Stable Diffusion：CFG Scale 是如何控制文生图的

CFG Scale（Classifier-Free Guidance Scale）是如何控制文生图的

CFG Scale（Classifier-Free Guidance Scale，无分类器指导缩放）是Stable Diffusion中的一个关键参数，它控制生成图像在遵循文本提示的严格程度。

工作原理

CFG Scale控制了两种预测之间的平衡：

条件预测(cond) - 基于文本提示（即你想要的内容）进行的预测
无条件预测(uncond) - 基于空提示或负面提示进行的预测

核心公式

根据代码分析，CFG Scale的核心公式实现在modules/sd_samplers_cfg_denoiser.py文件中：

python
展开代码
def combine_denoised(self, x_out, conds_list, uncond, cond_scale):
    denoised_uncond = x_out[-uncond.shape[0]:]
    denoised = torch.clone(denoised_uncond)

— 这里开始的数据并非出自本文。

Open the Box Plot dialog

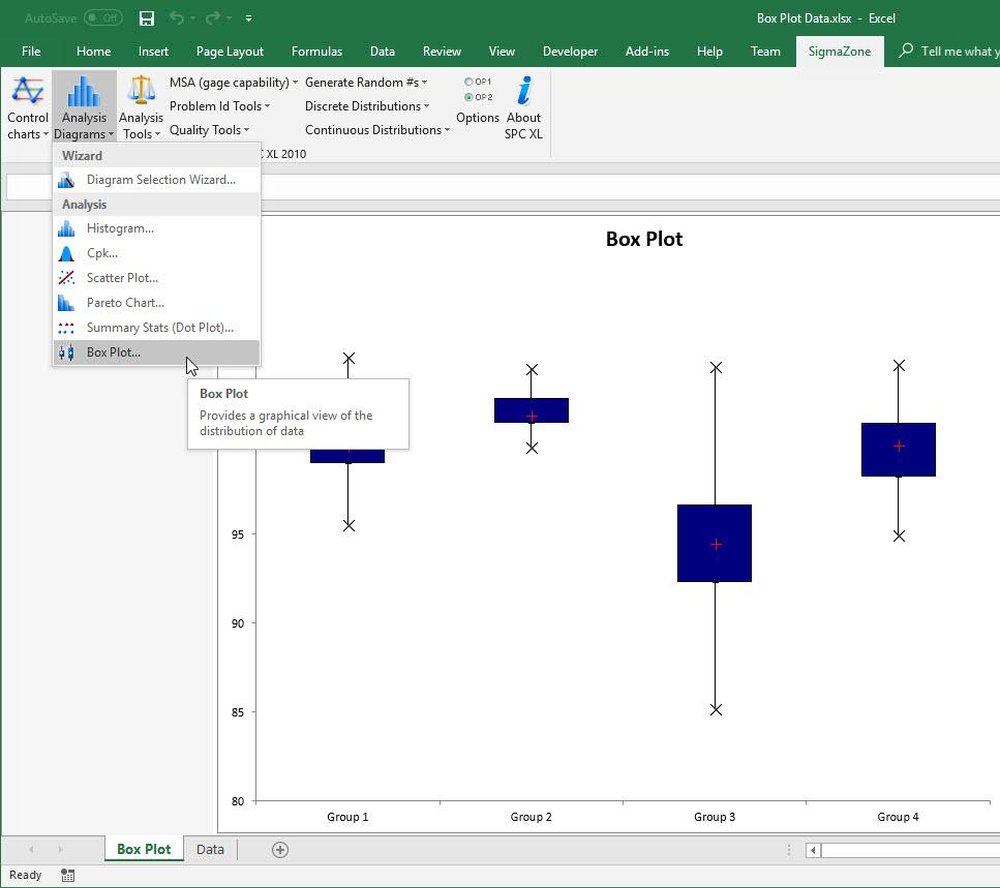point(113,352)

    for i, conds in enumerate(conds_list):
        for cond_index, weight in conds:
            denoised[i] += (x_out[cond_index] - denoised_uncond[i]) * (weight * cond_scale)

    return denoised

这就是CFG的核心实现，可简化为以下公式：

最终去噪结果 = 无条件预测 + CFG_Scale * (条件预测 - 无条件预测)

或者写成数学形式：

$x_{\text{denoised}} = x_{\text{uncond}} + \text{CFG\_Scale} \cdot (x_{\text{cond}} - x_{\text{uncond}})$

K-Diffusion实现

在repositories/k-diffusion/k_diffusion/sampling.py中，classifier-free guidance的实现类似：

python
展开代码
elif guidance_type == "classifier-free":
    if guidance_scale == 1. or unconditional_condition is None:
        return noise_pred_fn(x, t_continuous, cond=condition)
    else:
        x_in = torch.cat([x] * 2)
        t_in = torch.cat([t_continuous] * 2)
        c_in = torch.cat([unconditional_condition, condition])
        noise_uncond, noise = noise_pred_fn(x_in, t_in, cond=c_in).chunk(2)
        return noise_uncond + guidance_scale * (noise - noise_uncond)

CFG Scale的影响

CFG Scale = 1.0: 生成的图像基本上忽略了提示，类似于无条件生成
CFG Scale = 7.0-8.0: 通常的默认值，提供良好的平衡
CFG Scale > 15.0: 非常严格地遵循提示，但可能导致图像质量下降

在Stable Diffusion中的实现流程

在modules/processing.py中，CFG Scale作为参数传入到处理类中：

python
展开代码
class StableDiffusionProcessingImg2Img(StableDiffusionProcessing):
    # ...
    def init(self, all_prompts, all_seeds, all_subseeds):
        # ...
        self.sampler = sd_samplers.create_sampler(self.sampler_name, self.sd_model)

在采样过程中，CFG Scale被传递给采样器：

python
展开代码
# modules/sd_samplers_kdiffusion.py
self.sampler_extra_args = {
    'cond': conditioning,
    'image_cond': image_conditioning,
    'uncond': unconditional_conditioning,
    'cond_scale': p.cfg_scale,
    's_min_uncond': self.s_min_uncond
}

最终在CFGDenoiser.forward方法中应用公式，将条件和无条件预测组合起来

结论

CFG Scale本质上是控制生成图像在多大程度上遵循文本提示。它是一个平衡因子：

低CFG Scale值导致图像更"自由"但可能偏离提示
高CFG Scale值使图像更严格遵循提示，但可能过度强调某些元素，降低整体美感

在实际使用中：

简单场景或需要更有创意的输出：使用较低的CFG Scale (1-7)
需要精确遵循提示的复杂场景：使用较高的CFG Scale (7-15)
超过20的CFG Scale通常会产生不自然的结果

CFG Scale是文生图中最重要的参数之一，它直接影响生成图像与文本提示的一致性。